What’s With the White Footballs?
July 23rd, 2009 | Published in Football Card Trivia
If you browse through the 1952-1954 Bowman cards in the Vintage Football Card Gallery, you will find a few that show the player with a white football. Two are pictured here: a 1953 Bowman Fran Polsfoot and a 1954 Bowman Doak Walker. According to profootballresearchers.org, the NFL and AAFC used a white football in night games from 1929 to 1956, to help the players see the ball in poor lighting. Wikipedia’s article on the Cleveland Browns says that in the 1950s, the NFL also prohibited teams from wearing white helmets and jerseys in night games, so that the white ball could be seen against the players’ uniforms.

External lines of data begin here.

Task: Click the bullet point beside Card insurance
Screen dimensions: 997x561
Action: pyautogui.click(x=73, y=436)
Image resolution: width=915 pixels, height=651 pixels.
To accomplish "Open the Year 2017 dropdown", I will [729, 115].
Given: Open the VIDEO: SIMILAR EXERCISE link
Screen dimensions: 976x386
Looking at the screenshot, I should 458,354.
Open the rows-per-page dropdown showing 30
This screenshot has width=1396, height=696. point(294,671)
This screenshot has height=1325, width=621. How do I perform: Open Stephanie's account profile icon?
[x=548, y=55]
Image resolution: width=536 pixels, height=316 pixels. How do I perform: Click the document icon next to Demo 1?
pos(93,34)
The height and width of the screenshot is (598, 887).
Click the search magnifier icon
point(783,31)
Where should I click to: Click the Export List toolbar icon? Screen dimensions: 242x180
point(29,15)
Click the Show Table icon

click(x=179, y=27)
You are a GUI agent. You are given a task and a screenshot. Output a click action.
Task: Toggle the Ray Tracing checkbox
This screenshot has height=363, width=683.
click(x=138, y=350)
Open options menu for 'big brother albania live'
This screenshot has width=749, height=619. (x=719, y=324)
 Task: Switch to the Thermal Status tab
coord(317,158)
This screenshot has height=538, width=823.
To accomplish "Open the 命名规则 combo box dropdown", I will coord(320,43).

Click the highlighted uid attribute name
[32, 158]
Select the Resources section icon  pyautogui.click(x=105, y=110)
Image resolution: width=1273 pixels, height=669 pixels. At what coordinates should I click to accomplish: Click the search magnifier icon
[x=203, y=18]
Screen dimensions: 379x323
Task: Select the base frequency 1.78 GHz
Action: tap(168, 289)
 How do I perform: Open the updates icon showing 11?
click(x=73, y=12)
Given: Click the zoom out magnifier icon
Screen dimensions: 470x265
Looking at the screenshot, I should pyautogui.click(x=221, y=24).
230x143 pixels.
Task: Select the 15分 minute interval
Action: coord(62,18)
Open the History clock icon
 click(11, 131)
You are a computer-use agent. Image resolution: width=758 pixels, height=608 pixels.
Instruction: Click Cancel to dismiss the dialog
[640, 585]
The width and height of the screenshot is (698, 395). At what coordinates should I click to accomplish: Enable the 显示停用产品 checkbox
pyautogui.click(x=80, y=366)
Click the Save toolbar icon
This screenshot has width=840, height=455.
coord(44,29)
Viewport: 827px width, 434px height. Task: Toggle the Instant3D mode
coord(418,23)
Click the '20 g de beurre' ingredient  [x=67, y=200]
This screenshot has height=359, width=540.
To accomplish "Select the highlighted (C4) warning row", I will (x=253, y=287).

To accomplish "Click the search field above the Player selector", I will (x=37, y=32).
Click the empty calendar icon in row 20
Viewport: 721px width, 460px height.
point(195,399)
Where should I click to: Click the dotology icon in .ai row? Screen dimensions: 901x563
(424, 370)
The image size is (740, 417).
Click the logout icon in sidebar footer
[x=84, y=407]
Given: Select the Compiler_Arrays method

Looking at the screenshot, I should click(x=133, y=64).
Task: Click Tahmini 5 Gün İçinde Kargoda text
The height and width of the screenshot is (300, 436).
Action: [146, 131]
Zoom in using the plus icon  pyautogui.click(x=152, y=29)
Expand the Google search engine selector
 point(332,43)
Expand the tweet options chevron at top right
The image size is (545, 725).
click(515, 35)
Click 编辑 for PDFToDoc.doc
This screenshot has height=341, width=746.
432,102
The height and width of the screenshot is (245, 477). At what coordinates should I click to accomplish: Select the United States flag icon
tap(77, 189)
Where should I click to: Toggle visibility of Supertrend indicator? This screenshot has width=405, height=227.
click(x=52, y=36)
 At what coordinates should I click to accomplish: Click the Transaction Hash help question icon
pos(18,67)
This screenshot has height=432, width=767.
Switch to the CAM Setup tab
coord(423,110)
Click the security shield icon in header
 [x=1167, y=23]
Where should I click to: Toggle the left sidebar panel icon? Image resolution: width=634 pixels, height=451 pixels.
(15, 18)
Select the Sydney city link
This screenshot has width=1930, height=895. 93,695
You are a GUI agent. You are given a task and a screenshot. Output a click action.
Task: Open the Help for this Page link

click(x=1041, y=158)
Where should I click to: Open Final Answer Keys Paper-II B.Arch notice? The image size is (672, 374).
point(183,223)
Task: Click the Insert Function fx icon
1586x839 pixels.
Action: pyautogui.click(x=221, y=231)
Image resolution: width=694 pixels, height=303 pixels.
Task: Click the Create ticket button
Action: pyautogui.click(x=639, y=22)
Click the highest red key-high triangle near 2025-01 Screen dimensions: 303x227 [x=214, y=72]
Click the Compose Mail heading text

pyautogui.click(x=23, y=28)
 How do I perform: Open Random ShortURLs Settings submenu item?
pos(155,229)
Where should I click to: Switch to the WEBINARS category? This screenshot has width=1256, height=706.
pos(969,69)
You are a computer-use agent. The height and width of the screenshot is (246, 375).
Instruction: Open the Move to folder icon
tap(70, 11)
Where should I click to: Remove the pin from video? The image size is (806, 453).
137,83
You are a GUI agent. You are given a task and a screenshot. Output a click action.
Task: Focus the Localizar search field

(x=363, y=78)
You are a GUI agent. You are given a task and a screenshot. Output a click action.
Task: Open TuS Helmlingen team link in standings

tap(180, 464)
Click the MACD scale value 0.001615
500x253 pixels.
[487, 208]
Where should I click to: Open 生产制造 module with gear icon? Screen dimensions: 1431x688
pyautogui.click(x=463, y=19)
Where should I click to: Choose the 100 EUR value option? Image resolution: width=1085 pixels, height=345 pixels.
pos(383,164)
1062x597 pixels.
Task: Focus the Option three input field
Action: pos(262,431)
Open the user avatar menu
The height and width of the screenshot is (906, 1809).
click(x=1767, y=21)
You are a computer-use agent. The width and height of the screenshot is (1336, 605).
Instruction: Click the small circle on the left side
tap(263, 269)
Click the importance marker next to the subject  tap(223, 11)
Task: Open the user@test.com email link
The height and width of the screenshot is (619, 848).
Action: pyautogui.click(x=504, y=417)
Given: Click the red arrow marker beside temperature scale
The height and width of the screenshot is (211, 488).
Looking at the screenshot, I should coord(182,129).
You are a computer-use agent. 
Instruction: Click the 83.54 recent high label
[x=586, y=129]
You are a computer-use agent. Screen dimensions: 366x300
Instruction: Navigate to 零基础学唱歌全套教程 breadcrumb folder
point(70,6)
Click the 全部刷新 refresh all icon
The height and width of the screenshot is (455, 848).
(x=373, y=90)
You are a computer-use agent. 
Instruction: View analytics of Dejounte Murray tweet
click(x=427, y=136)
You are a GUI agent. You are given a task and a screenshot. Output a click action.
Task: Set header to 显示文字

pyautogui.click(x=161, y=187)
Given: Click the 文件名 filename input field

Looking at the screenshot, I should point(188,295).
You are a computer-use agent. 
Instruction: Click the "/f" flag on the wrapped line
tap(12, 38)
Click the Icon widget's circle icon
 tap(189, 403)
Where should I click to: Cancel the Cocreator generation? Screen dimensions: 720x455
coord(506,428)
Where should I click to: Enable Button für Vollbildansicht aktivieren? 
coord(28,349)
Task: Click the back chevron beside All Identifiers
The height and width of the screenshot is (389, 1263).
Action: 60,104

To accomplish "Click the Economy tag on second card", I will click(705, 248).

Some teams thus had different helmets and jerseys for day and night games.
The other mysterious white football is the big, ugly one with the player’s name in it that is part of the design of 1953 Bowman cards. To me, the big football overwhelms the rest of the card and makes the 1953 set the least attractive of the early Bowmans. Might it have been inspired by the NFL’s use of the white ball? On Pete Pihos’s card, Bowman actually put the big white ball in his hands!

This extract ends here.